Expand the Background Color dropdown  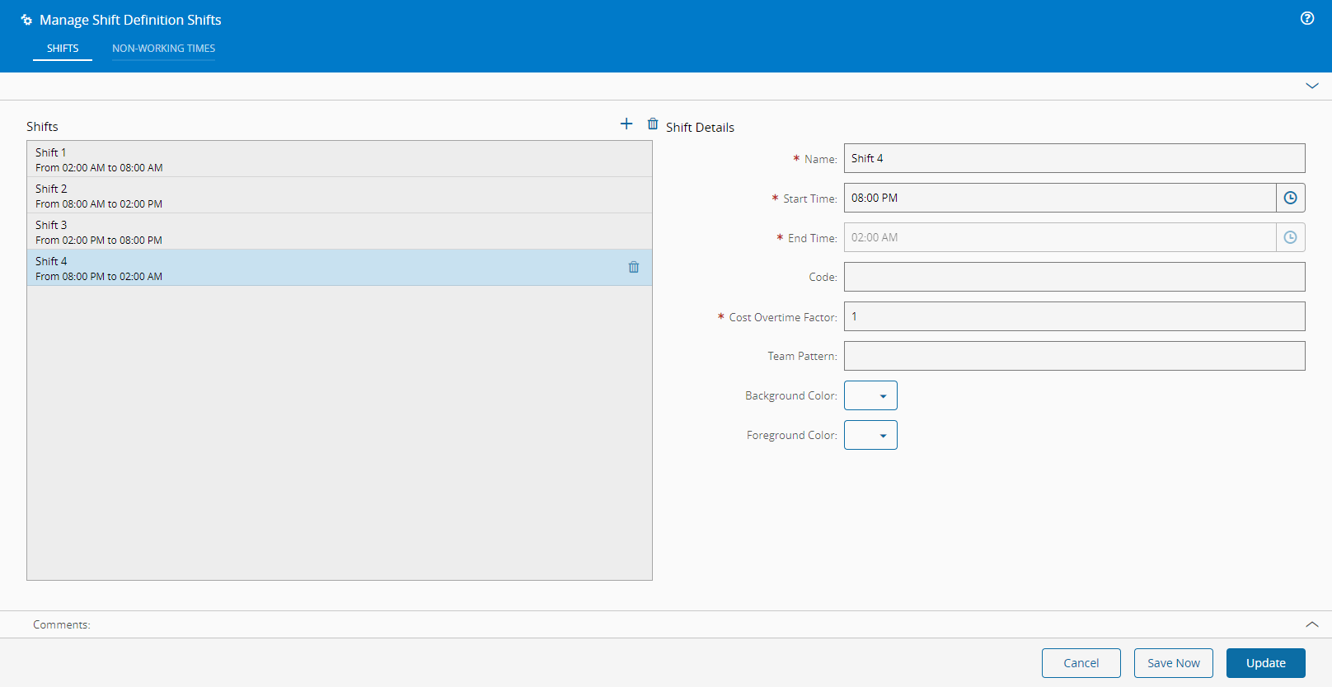point(870,395)
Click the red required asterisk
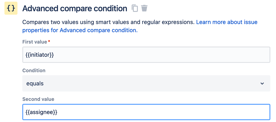This screenshot has height=122, width=276. [49, 41]
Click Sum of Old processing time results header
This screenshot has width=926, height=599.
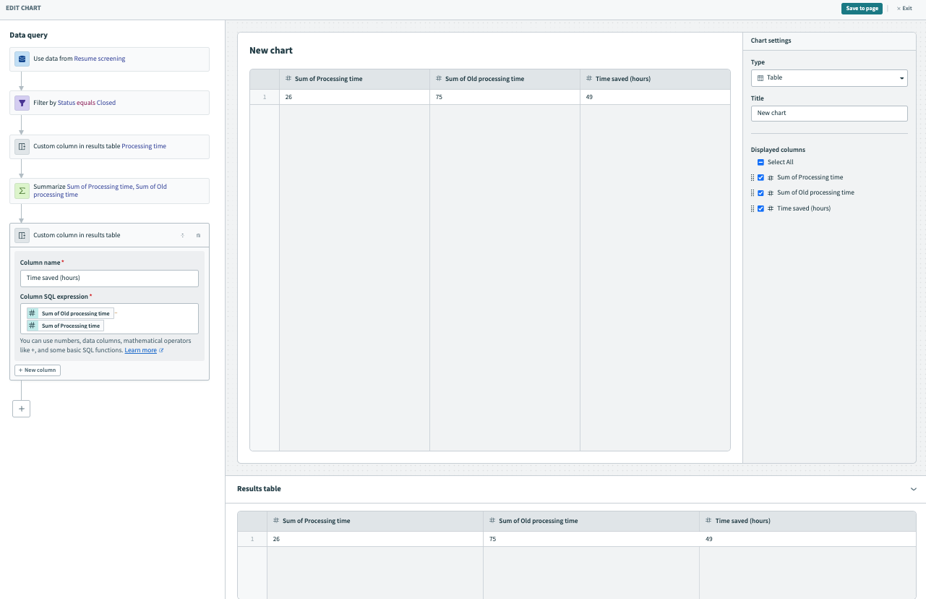click(x=538, y=521)
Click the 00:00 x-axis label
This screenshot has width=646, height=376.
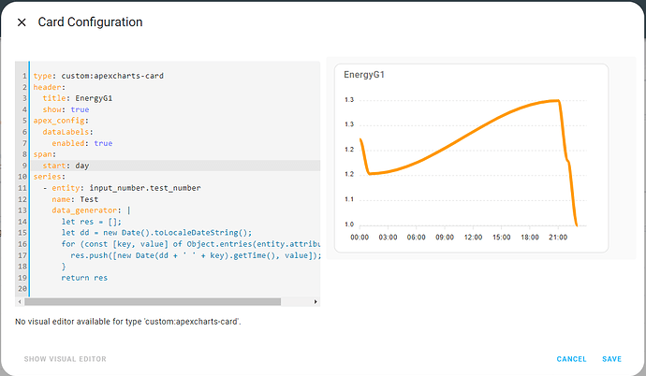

= = = = =

• Activity
Print the lines from the one holding "Click Sum of" through the last line of the records, word for word, and omit the pictures.

• Answer box
Click Sum of Old processing time results header
This screenshot has width=926, height=599.
click(x=538, y=521)
Click the 00:00 x-axis label
This screenshot has width=646, height=376.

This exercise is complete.